ADVENT Post-Approval Study
Purpose
The ADVENT Post Approval Study (PAS) is a prospective, global, multicenter, observational study.
Condition
- Paroxysmal Atrial Fibrillation
Eligibility
- Eligible Ages
- Over 18 Years
- Eligible Genders
- All
- Accepts Healthy Volunteers
- No
Inclusion Criteria
- Subjects with drug-refractory, recurrent, symptomatic paroxysmal atrial fibrillation (PAF) who are indicated for a treatment with the FARAPULSE Pulsed Field Ablation (PFA) System*; (Subjects refractory, or intolerant or contraindicated to at least one class I or III antiarrhythmic medication or contraindicated to any class I or III medications.) - Subjects who are willing and capable of providing informed consent; - Subjects who are willing and capable of participating in all testing and follow-up associated with this clinical study at an approved clinical investigational site; - Subjects who are of legal age to give informed consent specific to the national law. - For the LUX-Dx Sub-Study: Subjects with an existing LUX-Dx Insertable Cardiac Monitor (ICM), inserted ≥ 180 days prior to enrollment, or having a LUX-Dx ICM inserted per the investigator's standard of care, up to 7 days after the ablation procedure.
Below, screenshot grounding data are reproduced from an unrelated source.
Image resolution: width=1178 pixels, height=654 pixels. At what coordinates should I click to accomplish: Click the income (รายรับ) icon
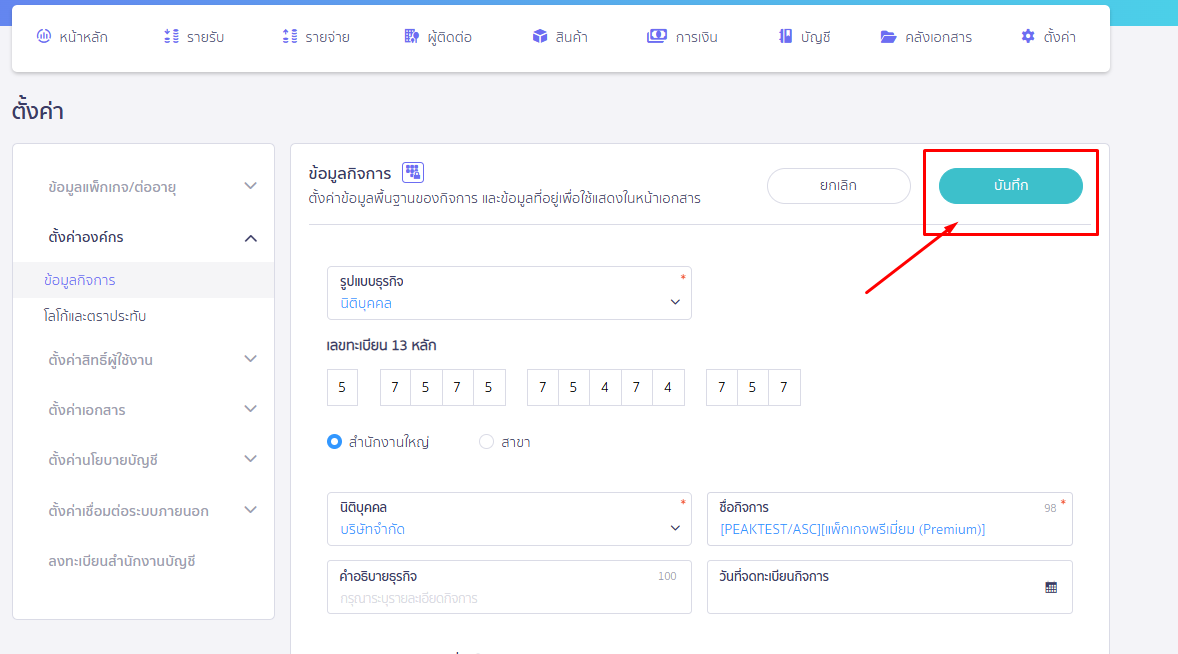(171, 37)
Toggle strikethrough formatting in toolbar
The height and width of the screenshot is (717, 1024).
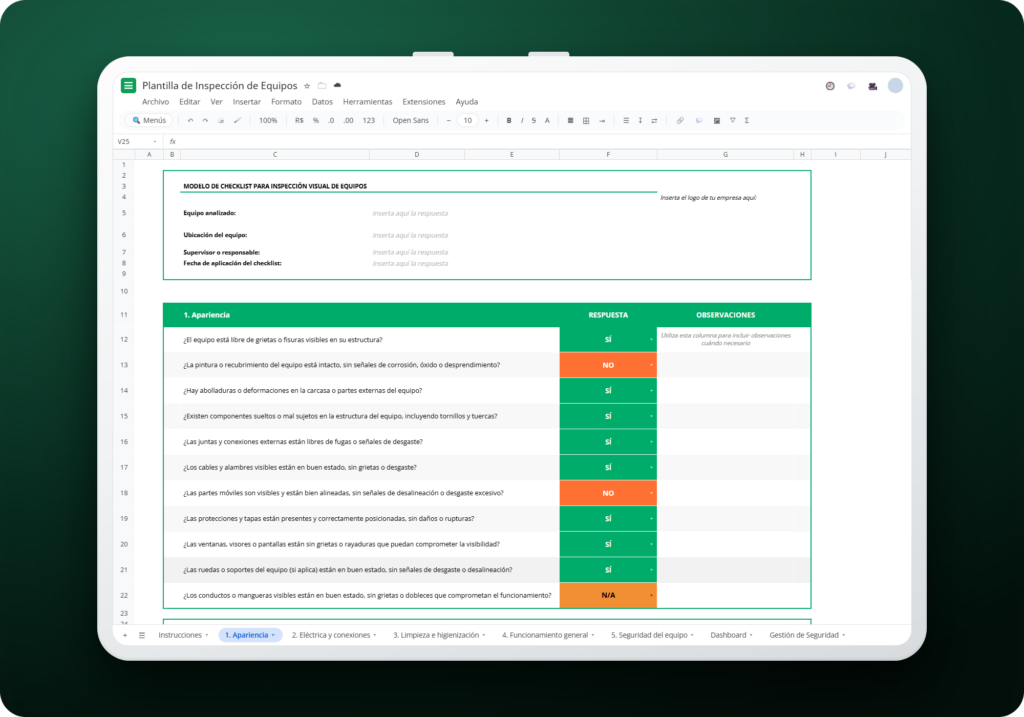(534, 120)
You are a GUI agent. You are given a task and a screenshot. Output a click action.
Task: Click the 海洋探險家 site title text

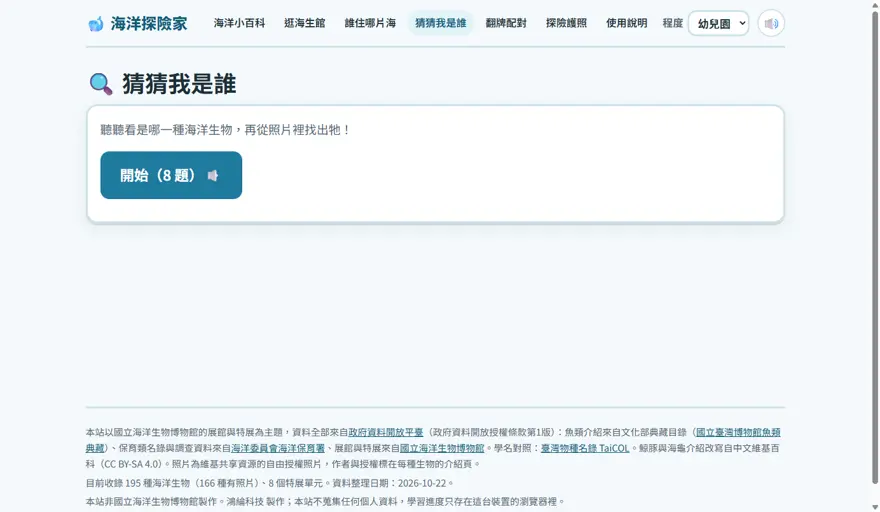(149, 24)
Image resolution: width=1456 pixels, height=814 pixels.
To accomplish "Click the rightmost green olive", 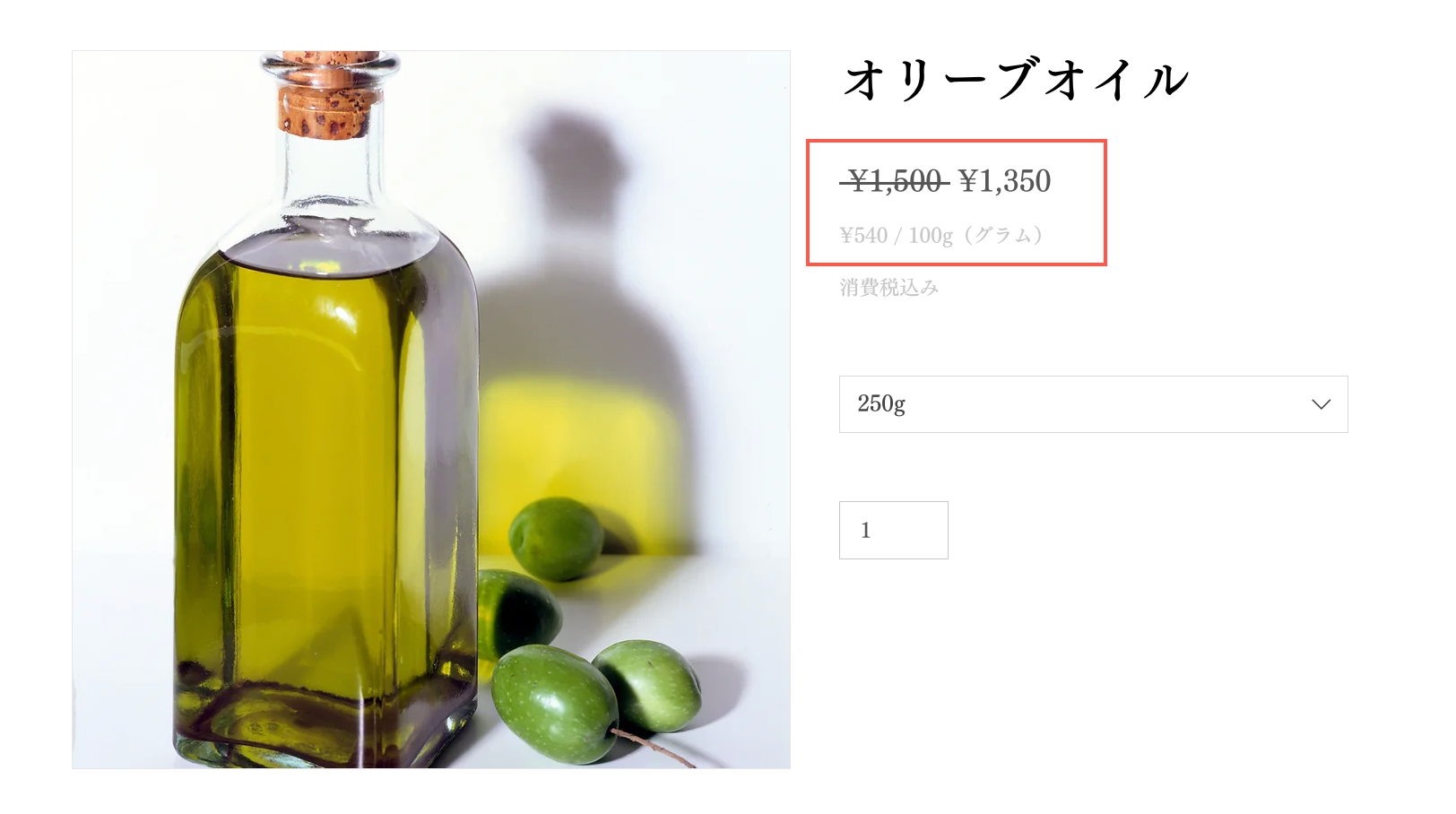I will point(647,685).
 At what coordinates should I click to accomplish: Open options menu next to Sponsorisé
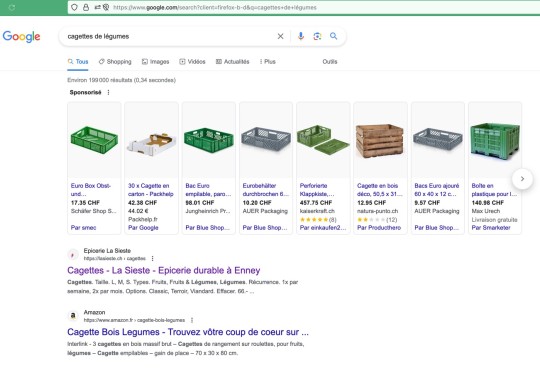(108, 92)
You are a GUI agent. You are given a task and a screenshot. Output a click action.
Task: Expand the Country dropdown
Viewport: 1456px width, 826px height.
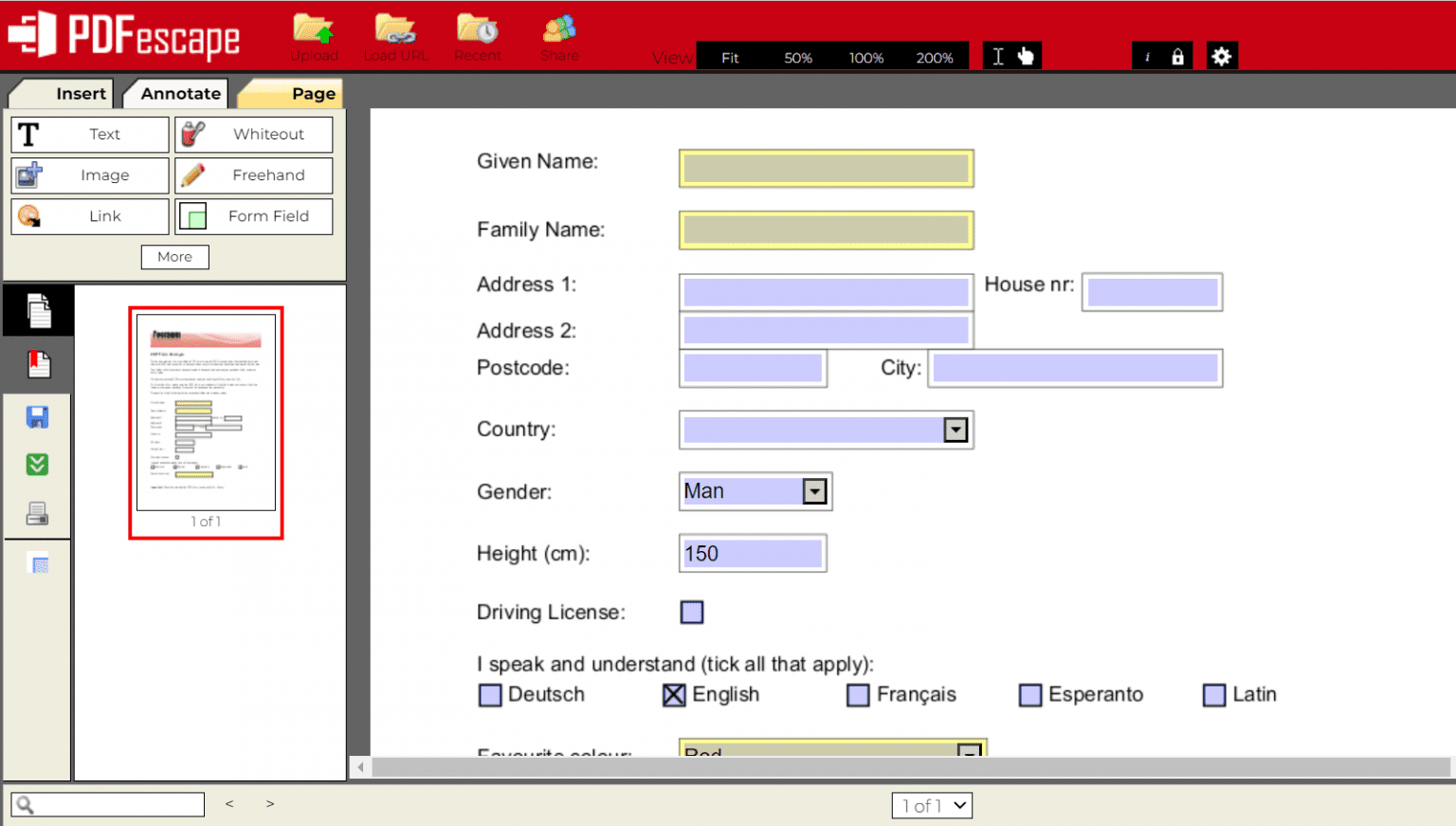click(956, 431)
Subjects with or having a LUX-Dx ICM inserted per standard of care, up to 7 days after the ablation procedure.
Exclusion Criteria
- Subjects with any known contraindication to an AF ablation or anticoagulation, including those listed in the Instructions For Use (IFU); - Subjects with any prior left atrium (LA) ablation; - Subjects who may need an ablation in the left atrium besides PVI, such as for left-sided atrioventricular reentrant tachycardia (AVRT), left-sided atrial tachycardia (AT) or atypical left-sided atrial flutter (AFL); - Women of childbearing potential who are or plan to become pregnant during the time of the study (assessment per investigator's discretion); - Life expectancy of < 1 year, per investigator's medical judgement.
Study Design
- Phase
- Study Type
- Observational
- Observational Model
- Cohort
- Time Perspective
- Prospective
Recruiting Locations
University of Texas Medical Branch
Galveston, Texas 77555-0737
Galveston, Texas 77555-0737
More Details
- Status
- Recruiting
- Sponsor
- Boston Scientific Corporation
Detailed Description
The objective of ADVENT PAS is to evaluate the long-term safety and effectiveness profile of the FARAPULSE Pulsed Field Ablation System when used to perform pulmonary vein isolation (PVI) in the de-novo ablation treatment of patients with paroxysmal atrial fibrillation (PAF).